Aktuelle Links
Marburg und seine Universität
Marburg wird von der Philipps-Universität geprägt. Das Erscheinungsbild und die hohe Lebensqualität der Stadt sind wesentlich mitbestimmt von dieser Hochschule mit ihren über 7000 Beschäftigten und vor allem den 21.000 Studierenden. Sie ist neben der Universitätsklinikum Gießen und Marburg GmbH der größte Arbeitgeber der Stadt. Eine Vielzahl von Studierenden bringt Marburg ein besonderes Flair, auf das kein Einwohner mehr verzichten möchte. Die zur Universität gehörenden Gebäude wie Landgrafenschloss, Alte Universität und Hörsaalgebäude prägen die Silhouette Marburgs. Ihre Beschäftigten und deren Angehörige, die Studentenschaft und die Institute an der Universität sind wesentliche Faktoren für den Wohlstand in Marburg. Die herausragende Stellung erfordert die besondere Aufmerksamkeit der Kommunalpolitik, und jede Möglichkeit, diese Stellung positiv zu beeinflussen oder sie noch weiter zu verbessern, muss genutzt werden.
Die Universität ist keine "heile Welt". Die Probleme unserer Zeit gehen nicht spurlos an ihr vorüber. Die Finanznot der öffentlichen Haushalte zwingen das Land Hessen zu Stellenabbau und Einschränkung der Fächervielfalt der Kernuniversität sowie zu Zusammenlegung und Privatisierung im Klinikbereich. Die MBL möchte daher den Meinungsaustausch mit der Universität, den Institutionen, der Wirtschaft und der Bevölkerung weiter intensivieren. Gute Rahmenbedingungen gilt es nicht nur für die Wirtschaft zu erreichen, sondern auch für die Universität.
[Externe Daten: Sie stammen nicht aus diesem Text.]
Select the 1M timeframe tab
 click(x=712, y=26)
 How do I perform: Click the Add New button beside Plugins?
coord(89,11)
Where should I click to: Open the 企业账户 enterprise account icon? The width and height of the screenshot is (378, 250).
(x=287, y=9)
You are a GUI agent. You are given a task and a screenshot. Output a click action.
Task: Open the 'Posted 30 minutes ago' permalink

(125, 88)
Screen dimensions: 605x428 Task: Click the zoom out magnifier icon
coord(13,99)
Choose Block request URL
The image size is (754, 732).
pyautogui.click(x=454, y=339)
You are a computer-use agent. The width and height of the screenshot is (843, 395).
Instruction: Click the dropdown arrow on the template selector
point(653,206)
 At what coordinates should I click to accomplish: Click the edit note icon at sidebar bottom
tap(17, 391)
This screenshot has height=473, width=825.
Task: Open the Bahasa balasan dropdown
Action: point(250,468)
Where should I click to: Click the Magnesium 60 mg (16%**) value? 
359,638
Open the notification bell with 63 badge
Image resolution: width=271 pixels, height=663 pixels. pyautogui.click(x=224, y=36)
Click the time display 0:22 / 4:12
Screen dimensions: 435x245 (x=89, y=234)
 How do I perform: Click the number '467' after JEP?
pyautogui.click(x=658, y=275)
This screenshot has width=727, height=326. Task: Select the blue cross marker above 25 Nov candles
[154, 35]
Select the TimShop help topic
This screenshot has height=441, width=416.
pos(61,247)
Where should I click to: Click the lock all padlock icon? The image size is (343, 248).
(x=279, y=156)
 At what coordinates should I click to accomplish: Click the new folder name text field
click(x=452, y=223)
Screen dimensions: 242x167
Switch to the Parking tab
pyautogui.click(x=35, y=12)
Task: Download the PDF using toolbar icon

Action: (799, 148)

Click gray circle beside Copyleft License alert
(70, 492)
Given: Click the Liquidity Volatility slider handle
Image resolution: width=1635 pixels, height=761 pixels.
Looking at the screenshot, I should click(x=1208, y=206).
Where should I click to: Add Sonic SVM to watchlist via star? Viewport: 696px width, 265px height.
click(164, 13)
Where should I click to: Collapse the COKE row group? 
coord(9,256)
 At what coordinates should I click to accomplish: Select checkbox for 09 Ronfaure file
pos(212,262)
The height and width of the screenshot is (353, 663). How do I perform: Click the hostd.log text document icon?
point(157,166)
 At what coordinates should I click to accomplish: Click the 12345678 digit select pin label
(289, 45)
Die MBL befürwortete immer die Realisierung der weiteren Bauabschnitte des Klinikums auf den Lahnbergen. Dadurch werden im Stadtbereich alte Kliniken frei. Um für Marburg eine optimale Lösung zu erreichen und die Attraktivität als Studienort weiter zu erhöhen, muss sich die Kommunalpolitik verstärkt einbringen. Konzepte wie z.B. die Campus-Idee mit Einbeziehung des alten Brauereigeländes am Pilgrimstein müssen zwischen Stadt, Land und Universität noch besser abgestimmt und auf allen Ebenen propagiert werden. Öffentliche Workshops sind gut geeignet, die Bevölkerung in die Campusplanungen mit einzubinden.
Peinliche Ansätze, wie der Versuch einer Bewerbung Marburgs als Stadt der Wissenschaft, müssen unter allen Umständen in Zukunft vermieden werden.
Die zukünftigen Altkliniken aber müssen verantwortungsvoll genutzt werden, um wirtschaftlichen Schaden von Marburgs Nordstadt fernzuhalten und den dort ansässigen Geschäftsleuten finanzielle Perspektiven zu bieten. Sinnvolle Ansätze oder Ideen zur weiteren Nutzung der Gebäude wird die MBL nach Kräften unterstützen.
Bezüglich der von uns mit Zurückhaltung aufgenommenen Zusammenlegung der Universitätsklinika Marburg und Gießen und deren Privatisierung halten wir fest: Die Philipps-Universität muss weiterhin Spitzenforschung im Bereich Medizin ermöglichen und fördern. Die Privatisierung der Kliniken und die sich daraus ergebenen Konsequenzen sind nicht nur ein Problem der Universität und ihrer Mitarbeiter. Die von bestimmter Seite gemutmaßte Einschränkung der Gesundheitsversorgung, der Abbau von Arbeitsplätzen, Imageverluste und der befürchtete Rückgang von Studentenzahlen würden dann alle betreffen.
Die Interessen der Bevölkerung und die der Universität sind vielfach verzahnt. Veranstaltungen wie "Studium Generale" oder "Seniorenstudium" haben die Universität bekannter gemacht. Die Botanischen Gärten sind ein Aushängeschild für Marburg. Sie müssen erhalten bleiben.
Die MBL will den Dialog zwischen Stadt und Universität verstärken und die Ziel gerichtete Diskussion gemeinsamer Interessen und Probleme intensivieren. Die Universität muss als wichtiger Marketingfaktor der Stadt noch stärker herausgestellt werden.